### [EXERCISE OBJECTIVE]
Copy nothing from the entries below except the lines from the one containing "You are a GUI" through the one containing "The height and", and copy those exactly.

### [INFORMATION SHOWN]
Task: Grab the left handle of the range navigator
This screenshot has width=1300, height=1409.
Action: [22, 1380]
...
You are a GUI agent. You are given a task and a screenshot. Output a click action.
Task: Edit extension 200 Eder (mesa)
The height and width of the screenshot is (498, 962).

### [WRITTEN ANSWER]
You are a GUI agent. You are given a task and a screenshot. Output a click action.
Task: Edit extension 200 Eder (mesa)
The height and width of the screenshot is (498, 962).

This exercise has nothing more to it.